We all know what’s going on here. Someone bought a pot of tiny narcissus to tuck at the base of the wall of ivy. I think the effect is wonderful, though: a spot of cheerful yellow peeking out from the gloom of all those dark, leathery leaves.

Yeah, come on, Spring!

07 April 2009

fruit trees in the bathroom (not for long, though)

I really, seriously, really thought I wouldn’t be buying much in the way of plant material for the garden this year. REALLY. We’re tightening our purse strings a bit these days, and we have so much already.

Then I took a jar of change to the bank and had the bright idea as I was feeding quarters and dimes into the counting machine that I’d sock the proceeds away for a plant purchase here and there. I added to it as I could and built a nice little envelope of green, enough to get a few trees and shrubs from Miller Nurseries. The order arrived a few days ago and is resting semi-dormant in our water closet until Sunday after church, when we’ll take it north.

The apple tree is “Yellow Transparent,” a very early-bearing variety (August) with sweet fruit that makes an almost clear applesauce. My dad’s mom bought Transparent apples every summer in Berks County, Pennsylvania, so she could make her special applesauce. I remember it being slightly thin, very nearly clear, and delicious.

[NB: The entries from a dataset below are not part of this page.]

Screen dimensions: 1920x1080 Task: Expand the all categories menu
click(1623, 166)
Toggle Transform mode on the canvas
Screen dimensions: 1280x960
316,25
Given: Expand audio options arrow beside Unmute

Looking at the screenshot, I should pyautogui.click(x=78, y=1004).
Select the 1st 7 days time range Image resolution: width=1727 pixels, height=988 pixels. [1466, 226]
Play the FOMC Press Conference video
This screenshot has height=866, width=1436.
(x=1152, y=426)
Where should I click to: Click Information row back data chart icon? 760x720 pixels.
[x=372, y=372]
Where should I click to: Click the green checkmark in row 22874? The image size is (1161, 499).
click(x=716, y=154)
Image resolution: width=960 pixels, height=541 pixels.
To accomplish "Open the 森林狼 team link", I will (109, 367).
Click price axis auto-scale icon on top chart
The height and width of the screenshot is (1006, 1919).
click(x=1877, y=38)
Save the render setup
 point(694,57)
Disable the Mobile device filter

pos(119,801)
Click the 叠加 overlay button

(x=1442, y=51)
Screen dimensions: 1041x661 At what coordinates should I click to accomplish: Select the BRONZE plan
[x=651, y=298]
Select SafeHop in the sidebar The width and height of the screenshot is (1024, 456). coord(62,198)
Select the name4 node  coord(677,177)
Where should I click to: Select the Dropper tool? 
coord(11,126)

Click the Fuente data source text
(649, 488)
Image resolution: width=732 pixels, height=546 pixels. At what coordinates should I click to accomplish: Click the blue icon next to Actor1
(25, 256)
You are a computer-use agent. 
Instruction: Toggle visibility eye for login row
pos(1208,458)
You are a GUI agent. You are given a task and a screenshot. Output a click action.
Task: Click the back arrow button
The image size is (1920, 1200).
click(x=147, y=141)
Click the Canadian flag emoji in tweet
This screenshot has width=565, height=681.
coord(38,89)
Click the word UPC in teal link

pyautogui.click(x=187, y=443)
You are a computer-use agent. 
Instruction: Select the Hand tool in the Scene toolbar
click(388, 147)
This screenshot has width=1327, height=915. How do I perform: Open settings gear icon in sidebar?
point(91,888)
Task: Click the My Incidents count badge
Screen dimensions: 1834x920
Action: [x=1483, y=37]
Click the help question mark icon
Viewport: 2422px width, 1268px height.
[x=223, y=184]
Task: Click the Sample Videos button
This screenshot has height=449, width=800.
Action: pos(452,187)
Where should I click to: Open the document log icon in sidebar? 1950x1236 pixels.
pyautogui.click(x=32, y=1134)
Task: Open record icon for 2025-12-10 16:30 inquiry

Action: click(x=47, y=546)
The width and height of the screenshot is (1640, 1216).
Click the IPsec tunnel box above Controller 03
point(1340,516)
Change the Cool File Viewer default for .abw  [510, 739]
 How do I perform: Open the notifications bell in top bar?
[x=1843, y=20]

Alan tells me that when he was in France for a year during college, he had the opportunity to eat cherries straight from the tree at his boyfriend’s parents’ house; so many, in fact, that Thierry’s mom called Alan “Big Bird.” Alan has been encouraging B and me to plant more fruiting trees and shrubs, which is why I also bought a hardy cherry tree (“BlackGold” from Miller; hardy to –30 degrees F, apparently) and three blueberry bushes to add to the three we have already.

We will plant our apple and cherry trees in the orchard slowly being cleared to the south of the house, and the blueberries will go on the sloping ground on the north side of the driveway, where they will get full sun. (I’m also planning on moving the three older blueberry bushes from the partly sunny Long and Steep Slope behind the house to this new location.)

persistent spring: east 50th street

Walking back to work from the library this afternoon (overdue fine of five dollars—FIVE DOLLARS!—on two books), I almost missed this very scrappy fellow on the corner of Fiftieth Street and Second Avenue: Wedged against a building, constrained by steel hoops, tugged partway out of the ground, and then rudely taken down to stump size.


And yet: Spring comes on the world.

tulips from mom

Last Friday evening I went with my sister Martha and my parents to see my niece in Guys & Dolls at her high school. Mom, Dad, and I had dinner at home before. Mom had arranged three pots of tulips on the dining room table. She said, “I saw these today and thought that you and Martha would like them, too, so I bought three pots: one for you, one for Marth, and one for us.”

I took ours home with me in the car, and B and I have been enjoying them all week.

Pretty tulips from Mom.

06 April 2009

poem for april


Early Spring
by Rainer Maria Rilke, translated by Albert Ernest Flemming

Harshness vanished. A sudden softness
has replaced the meadows’ wintry grey.
Little rivulets of water changed
their singing accents. Tendernesses,

hesitantly, reach toward the earth
from space, and country lanes are showing
these unexpected subtle risings
that find expression in the empty trees.